In the 1990s, after a drug binge and a prison stint, Earle refashioned himself as an alt-country guru, projecting an unpretentious wisdom on Transcendental Blues, as if hard time was nothing more than a means to an end. He was an elder statesmen when No Depression needed legitimacy.

In the 2000s, however, with Bush entrenched in the White House and the U.S. ensnared in two dubious wars in the Middle East, Earle tried to be the protest singer the left needed so badly, yet Jerusalem and The Revolution Starts… (wait for it) … Now! both sounded like obligatory dissent from an artist duty-bound to sing about the times. Of course, attempting to see the world from the eyes of an American Taliban was commensurate with treason for many listeners, and Earle’s dissent, like that of so many blue-state musicians in the last decade, came across as preaching to the converted.

Since then, Earle has mellowed. He’s entered the lover phase of his career, writing mash notes to New York (Washington Square Serenade) and Townes Van Zandt (the all-covers Townes) with the verve of someone finally settling into being what he wants to be. Lately, he sounds inspired by his wife, Allison Moorer; together they’re the Eric and Tami Taylor of roots rock, exhibiting a hardy chemistry on last year’s Loretta Lynn tribute and on their tour dates together. She makes him sound more human, fragile and often frustrated with the world, but still strong and steely.

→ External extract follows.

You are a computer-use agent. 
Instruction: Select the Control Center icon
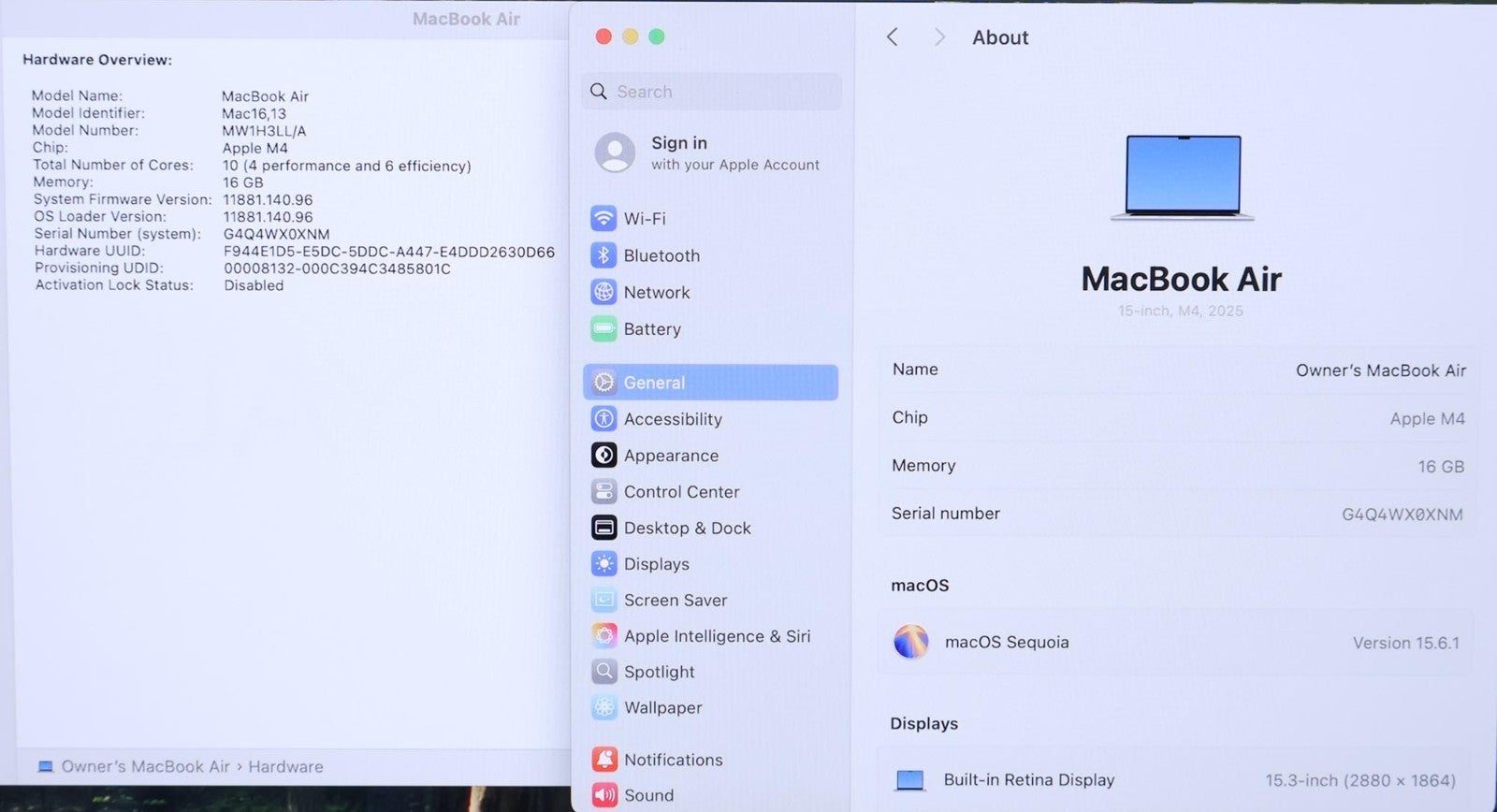[603, 492]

Naturally, Earle includes a love song or two on his latest album, I’ll Never Get Out of This World Alive, but strangely, he’s more dumbstruck than lovestruck. Although sweet and sincere, “Every Part of Me” relies almost exclusively on predictable imagery and threadbare turns of phrase, which make it sounds like he’s reading the lyrics from a Hallmark card. “It’s all I can do to mark where you end and where I start,” he sings moonily. And his casual reference to his romantic past as a “trail of tears” seems like an insensitive gaffe just shy of Palin-esque.

Compare that song to some of his earlier love songs, like “Valentine’s Day” and “Goodbye,” and it’s clear something has been lost over the years. Where Earle once wrote achingly specific songs in which each line sounded vital and immediate, on I’ll Never Get Out of This World Alive he writes about himself and his world only in the most general and sometimes even mythic terms. It’s difficult to discern whether that’s due to his newfound contentment or to some nod to a literary voice (the album will be followed by a historical novel with the same title), but these songs are so much less compelling for being so cursory.

The music doesn’t help. He’s assembled what seems to be a fine band (including Moorer, former Nickel Creek fiddler Sara Watkins, and pedal steel virtuoso Greg Leisz), but under T-Bone Burnett’s hand, I’ll Never… sounds like a vague approximation of his once-gritty country-rock sound. The venerated producer, who is most famous for the O Brother Where Art Thou? and Crazy Heartsoundtracks, gives Earle a sheen of respectable, tasteful Americana. But who goes to Earle for polite? The dawdling pace of opener “Waitin’ for the Sky” undermines both the worry and the eventual catharsis of Earle’s lyrics, which come across like wishful thinking. “Lonely Are the Free” is about as gratingly self-serious as that title suggests, and “Meet Me in the Alleyway” tries to conjure the gutter authority of “CCKMP” (off ‘96’s I Feel Alright) or his version of The Wire theme, but the vocal distortions sound almost comical in a song about the health care industry.

“Didn’t know that I was gonna live this long,” Earle sings on “Waitin’ for the Sky.” “Now I’m sittin’ on top of the world.” Especially given his long, hard history, those lines should make for a big moment on this album—a lusty declaration of survival and a heraldic entry into a new decade that many never thought he’d live to see. Yet, neither Earle nor Burnett has the energy to sell those lyrics or convey any sense of relief or triumph. What should be a cry of victory sounds like just another tired moment on a strangely inert album.